This column is not about standard, ho-hum telemarketing, but about the kind of telemarketing that is generated by advertising. You run an ad. You ask readers to call you, using your toll-free number (unless you’re advertising to people outside your area code), and then you sell them right there on the telephone.
If you’re doing that kind of telemarketing now, and you’re not using a script, you’re not taking telemarketing as seriously as you ought to. Telemarketing surpassed direct mail in size way back in l982. And since that time, five crucial points have been discovered and followed by guerrillas. These are the five simple things you should do to match them:
Find out who are your top three telemarketers.
Make an audio cassette of those top three people.
Create a script, using the words, phrases and voice inflections of the top three. In that script, underline the phrases stressed by these top producers.
Distribute copies of the three cassettes plus three scripts to go with them. Give a set to each of your other telemarketers.
Ask those other telemarketers to memorize the script and get it down so pat that it sounds as though it’s delivered straight from the heart.
It’s okay for the telemarketers to eliminate any words that seem uncomfortable to them, substituting another word. But they should not get rid of any words and phrases that all three top producers are using.
Okay, now you’ve got your script. How do you make it work wonders? First, recognize that you must deliver the words on that script to the right audience. That’s a full 40% of your success equation. It comes ahead of everything else. Since the people calling you have responded to your ad, there’s a good chance they are the right audience when they call. This gives you a lot of momentum.
The right offer is the second 40% of your equation. It tells about the benefits you offer, your company, your product or service, and includes how you present your offering.
The right creative approach to a telemarketing script includes the actual words and phrases that will be used. It’s the last 20% of your success equation. The right audience and the right offer are considerably more important than the right words. Still, the script you use can make the difference between mild success and wild success. What about that script?

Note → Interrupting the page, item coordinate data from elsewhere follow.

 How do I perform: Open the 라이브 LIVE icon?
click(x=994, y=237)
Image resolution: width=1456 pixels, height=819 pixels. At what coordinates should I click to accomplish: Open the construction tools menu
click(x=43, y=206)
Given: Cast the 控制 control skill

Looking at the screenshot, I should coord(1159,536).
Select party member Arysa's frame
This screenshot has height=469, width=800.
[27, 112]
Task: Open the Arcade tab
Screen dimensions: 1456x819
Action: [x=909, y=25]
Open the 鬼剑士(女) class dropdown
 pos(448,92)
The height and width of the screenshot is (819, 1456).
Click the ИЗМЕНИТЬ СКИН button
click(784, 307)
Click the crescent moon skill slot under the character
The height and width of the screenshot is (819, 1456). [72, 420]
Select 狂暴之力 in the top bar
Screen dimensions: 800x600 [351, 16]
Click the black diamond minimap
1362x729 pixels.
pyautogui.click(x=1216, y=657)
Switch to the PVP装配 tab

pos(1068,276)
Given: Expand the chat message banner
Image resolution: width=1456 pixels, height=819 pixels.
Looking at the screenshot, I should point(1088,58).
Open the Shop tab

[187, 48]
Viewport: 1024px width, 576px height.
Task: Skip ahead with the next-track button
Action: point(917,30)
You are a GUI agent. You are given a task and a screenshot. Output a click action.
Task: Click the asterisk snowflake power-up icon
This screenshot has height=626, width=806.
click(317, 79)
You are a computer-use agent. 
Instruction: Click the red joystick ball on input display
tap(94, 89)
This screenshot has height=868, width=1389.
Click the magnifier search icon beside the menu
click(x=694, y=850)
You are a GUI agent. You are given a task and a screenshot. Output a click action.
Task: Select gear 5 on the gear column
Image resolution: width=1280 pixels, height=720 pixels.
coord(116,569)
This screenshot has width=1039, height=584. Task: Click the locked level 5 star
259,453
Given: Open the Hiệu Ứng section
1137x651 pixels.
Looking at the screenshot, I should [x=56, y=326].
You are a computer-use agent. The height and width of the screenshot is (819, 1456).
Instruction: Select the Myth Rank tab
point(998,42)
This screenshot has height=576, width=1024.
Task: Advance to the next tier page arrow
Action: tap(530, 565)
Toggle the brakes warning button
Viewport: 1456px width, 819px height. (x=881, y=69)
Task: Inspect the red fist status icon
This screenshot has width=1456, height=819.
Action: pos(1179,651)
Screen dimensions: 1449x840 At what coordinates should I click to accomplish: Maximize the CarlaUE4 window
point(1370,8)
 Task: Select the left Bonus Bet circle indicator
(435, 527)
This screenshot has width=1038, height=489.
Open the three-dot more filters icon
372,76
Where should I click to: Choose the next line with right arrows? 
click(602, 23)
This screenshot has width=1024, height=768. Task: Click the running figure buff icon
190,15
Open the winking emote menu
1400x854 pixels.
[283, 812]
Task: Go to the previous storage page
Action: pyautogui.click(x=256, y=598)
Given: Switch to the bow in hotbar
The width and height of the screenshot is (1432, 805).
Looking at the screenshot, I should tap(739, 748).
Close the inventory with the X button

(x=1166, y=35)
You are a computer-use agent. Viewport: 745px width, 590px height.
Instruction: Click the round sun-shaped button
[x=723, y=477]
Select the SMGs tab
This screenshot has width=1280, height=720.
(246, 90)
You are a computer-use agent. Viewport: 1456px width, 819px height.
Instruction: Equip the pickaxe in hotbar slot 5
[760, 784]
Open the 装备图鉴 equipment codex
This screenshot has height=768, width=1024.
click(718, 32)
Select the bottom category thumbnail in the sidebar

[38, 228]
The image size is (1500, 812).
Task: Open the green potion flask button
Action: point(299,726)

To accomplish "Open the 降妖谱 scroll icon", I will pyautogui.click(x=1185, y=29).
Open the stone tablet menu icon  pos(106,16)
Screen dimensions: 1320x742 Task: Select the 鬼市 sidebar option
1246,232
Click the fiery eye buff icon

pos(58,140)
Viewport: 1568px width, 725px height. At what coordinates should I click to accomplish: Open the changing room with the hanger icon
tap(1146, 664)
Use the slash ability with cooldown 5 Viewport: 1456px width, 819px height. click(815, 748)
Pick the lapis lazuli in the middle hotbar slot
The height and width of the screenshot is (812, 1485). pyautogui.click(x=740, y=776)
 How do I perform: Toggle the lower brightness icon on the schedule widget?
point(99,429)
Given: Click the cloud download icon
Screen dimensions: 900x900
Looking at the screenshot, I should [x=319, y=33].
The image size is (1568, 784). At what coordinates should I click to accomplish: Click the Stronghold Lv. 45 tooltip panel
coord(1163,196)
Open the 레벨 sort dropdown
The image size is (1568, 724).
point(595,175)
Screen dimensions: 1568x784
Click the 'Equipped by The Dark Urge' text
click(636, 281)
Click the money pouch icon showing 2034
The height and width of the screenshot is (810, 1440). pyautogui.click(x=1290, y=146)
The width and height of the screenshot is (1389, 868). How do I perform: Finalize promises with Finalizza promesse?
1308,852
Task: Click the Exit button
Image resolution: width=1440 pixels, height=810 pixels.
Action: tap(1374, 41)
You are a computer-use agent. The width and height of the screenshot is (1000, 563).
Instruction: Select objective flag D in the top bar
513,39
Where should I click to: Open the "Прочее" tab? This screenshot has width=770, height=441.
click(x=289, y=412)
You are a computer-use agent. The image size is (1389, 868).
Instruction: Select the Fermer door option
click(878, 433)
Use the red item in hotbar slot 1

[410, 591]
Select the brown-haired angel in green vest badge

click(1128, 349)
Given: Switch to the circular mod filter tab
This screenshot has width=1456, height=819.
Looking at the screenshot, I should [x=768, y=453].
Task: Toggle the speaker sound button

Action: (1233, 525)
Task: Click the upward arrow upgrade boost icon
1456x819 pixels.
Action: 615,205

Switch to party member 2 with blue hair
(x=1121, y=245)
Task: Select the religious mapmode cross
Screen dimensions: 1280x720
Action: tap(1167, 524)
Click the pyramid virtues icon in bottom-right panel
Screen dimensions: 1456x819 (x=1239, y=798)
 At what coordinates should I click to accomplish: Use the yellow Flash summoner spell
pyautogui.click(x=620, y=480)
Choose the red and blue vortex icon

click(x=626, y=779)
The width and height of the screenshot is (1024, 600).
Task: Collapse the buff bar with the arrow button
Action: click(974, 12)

Start by realizing that it has three parts. The introduction is where you introduce yourself by name and begin to establish rapport. The body is where you present the logical (for the left-brained callers) and the emotional (for the right-brained callers) reasons that they should buy right now. The close is where you ask the person to respond positively to your offer. Be sure, when creating your script, that you know:
What the caller should do after hearing the message.
Whether the caller should order using a credit card.
Whether the caller should send for your brochure.
People are more powerfully motivated by security needs than almost anything else. In direct marketing, you give that security by offering a guarantee or a trial offer. Are these really necessary. Yes, they’re crucial.
Your introduction is the most important part of your script, even though it’s the second impression that you will make. The ad was the first. Remember that the introduction is the headline of your message and that the headline is the real name of the game. The close should be written next because it’s your final goal. The body should be created last — so that it leads right into the close. Edit it mercilessly, making sure every word and phrase adds to the effectiveness of your introduction. If not, scrap them.
Yes, you should ask questions. Yes, you should respond to the answers. Yes, you should read over your opening line and see if it would excite you as a caller. Questions you might ask at the close include:
Are these the results you want for yourself or your company?
Shall we get started?
May I sign you up now?
I know that it’s tough to operate from a script if you’re a free spirit. But I also know that free spirits fail dismally at telemarketing. I’ve witnessed several tests of scripts versus outlines and the scripts win every time. The winning combination for guerrillas is a potent ad, followed by a potent script. What they win is sales, relationships, customers’ hearts, and profits.